By applying the technical scheme of the invention, the shrinkage stress in the curing process of the bi-component acrylic ester structural adhesive is reduced by compounding the toughening agent and the anti-shrinking agent. When a large-gap structural member is bonded, the bi-component acrylate structural adhesive has high bonding strength, good failure form, excellent damp-heat aging performance and high strength retention rate in a high-temperature and high-humidity environment. In addition, the initial fixing time can be adjusted within 3-40 minutes by adjusting the redox system, so that the requirements of different process beats are met, and the application range is wider. In short, the invention not only can realize stable bonding to the large-gap structural member, but also has excellent humidity and heat aging resistance, and is suitable for long-term use of bonding of the large-gap structural member.
Detailed Description
It should be noted that the embodiments and features of the embodiments in the present application may be combined with each other without conflict. The present invention will be described in detail with reference to examples.

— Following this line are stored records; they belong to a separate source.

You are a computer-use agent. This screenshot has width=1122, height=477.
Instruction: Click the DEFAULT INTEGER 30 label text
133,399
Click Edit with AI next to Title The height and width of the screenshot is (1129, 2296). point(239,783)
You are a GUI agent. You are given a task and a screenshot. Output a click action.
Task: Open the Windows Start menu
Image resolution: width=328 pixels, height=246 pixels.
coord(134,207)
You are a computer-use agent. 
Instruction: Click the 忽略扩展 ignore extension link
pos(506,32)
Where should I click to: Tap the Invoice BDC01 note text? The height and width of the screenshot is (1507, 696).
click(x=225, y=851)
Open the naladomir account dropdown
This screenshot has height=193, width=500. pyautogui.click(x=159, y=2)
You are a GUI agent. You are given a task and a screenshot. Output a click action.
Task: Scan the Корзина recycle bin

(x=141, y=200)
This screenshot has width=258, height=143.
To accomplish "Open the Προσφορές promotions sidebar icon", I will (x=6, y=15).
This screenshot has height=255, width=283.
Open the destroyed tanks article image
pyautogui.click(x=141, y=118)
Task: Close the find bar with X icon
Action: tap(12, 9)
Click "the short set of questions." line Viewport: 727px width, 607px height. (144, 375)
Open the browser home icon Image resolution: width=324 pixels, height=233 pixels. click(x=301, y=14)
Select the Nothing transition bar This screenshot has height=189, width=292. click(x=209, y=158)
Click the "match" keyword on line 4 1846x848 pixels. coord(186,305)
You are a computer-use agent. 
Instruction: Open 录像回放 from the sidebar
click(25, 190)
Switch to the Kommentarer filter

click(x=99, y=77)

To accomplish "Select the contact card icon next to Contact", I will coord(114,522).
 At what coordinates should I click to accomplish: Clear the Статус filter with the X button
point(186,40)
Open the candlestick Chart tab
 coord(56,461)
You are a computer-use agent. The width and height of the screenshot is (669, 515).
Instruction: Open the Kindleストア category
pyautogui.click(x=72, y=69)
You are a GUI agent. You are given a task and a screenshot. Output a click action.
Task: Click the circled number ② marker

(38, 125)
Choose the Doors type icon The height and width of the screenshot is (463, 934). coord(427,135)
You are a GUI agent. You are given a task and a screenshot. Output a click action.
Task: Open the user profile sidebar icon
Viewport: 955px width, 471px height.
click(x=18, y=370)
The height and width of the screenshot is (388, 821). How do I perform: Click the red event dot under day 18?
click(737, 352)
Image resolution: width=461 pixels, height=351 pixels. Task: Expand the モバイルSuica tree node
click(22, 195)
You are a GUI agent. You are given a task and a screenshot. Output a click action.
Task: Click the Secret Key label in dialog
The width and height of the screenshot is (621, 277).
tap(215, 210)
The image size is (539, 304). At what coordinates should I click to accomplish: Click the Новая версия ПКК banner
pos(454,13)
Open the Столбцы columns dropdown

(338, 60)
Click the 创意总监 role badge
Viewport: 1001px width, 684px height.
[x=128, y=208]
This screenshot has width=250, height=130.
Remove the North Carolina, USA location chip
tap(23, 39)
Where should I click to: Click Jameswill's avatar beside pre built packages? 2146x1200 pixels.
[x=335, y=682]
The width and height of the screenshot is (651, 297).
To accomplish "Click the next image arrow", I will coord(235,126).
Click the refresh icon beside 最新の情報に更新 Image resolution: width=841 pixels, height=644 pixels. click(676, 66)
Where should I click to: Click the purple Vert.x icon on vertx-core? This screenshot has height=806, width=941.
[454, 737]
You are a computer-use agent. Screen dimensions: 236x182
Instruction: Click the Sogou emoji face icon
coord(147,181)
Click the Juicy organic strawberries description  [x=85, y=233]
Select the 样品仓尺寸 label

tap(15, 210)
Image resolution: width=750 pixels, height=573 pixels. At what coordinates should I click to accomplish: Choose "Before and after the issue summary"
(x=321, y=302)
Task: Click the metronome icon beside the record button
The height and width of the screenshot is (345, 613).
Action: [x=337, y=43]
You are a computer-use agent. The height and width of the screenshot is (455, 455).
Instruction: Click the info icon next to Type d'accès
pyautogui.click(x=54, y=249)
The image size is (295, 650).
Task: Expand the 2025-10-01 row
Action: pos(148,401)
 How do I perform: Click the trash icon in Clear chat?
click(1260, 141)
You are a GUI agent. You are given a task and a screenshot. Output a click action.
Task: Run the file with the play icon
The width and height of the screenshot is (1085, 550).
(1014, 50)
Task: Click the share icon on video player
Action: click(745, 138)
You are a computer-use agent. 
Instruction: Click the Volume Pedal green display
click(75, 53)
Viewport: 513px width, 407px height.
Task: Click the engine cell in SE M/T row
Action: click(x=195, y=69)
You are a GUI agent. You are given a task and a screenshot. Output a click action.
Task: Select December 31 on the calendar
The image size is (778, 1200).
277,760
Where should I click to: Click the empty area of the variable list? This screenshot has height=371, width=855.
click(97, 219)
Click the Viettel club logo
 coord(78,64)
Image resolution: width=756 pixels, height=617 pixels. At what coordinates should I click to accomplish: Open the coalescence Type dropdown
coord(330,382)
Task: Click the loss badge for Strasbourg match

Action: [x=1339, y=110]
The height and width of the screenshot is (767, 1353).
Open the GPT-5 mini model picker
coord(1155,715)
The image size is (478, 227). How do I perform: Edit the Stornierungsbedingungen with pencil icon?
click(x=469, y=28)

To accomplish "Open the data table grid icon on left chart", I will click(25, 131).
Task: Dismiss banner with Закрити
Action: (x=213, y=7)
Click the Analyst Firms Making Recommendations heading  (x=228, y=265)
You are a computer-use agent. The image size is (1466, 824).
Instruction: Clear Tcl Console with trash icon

As described in the background of the invention, the prior art has the problem of poor wet heat aging resistance of the acrylic structural adhesive under the condition of large-gap bonding. In order to solve the problems, in an exemplary embodiment of the invention, a two-component acrylate structural adhesive is provided, which comprises an A component and a B component, wherein the volume ratio of the A component to the B component is (0.8-1.2): 1; the component A comprises a first acrylate monomer, a first toughening agent, a first anti-shrinking agent, a first accelerating agent and an initiating agent; the component B comprises a second acrylate monomer, a second toughening agent, a second anti-shrinking agent and a second accelerator.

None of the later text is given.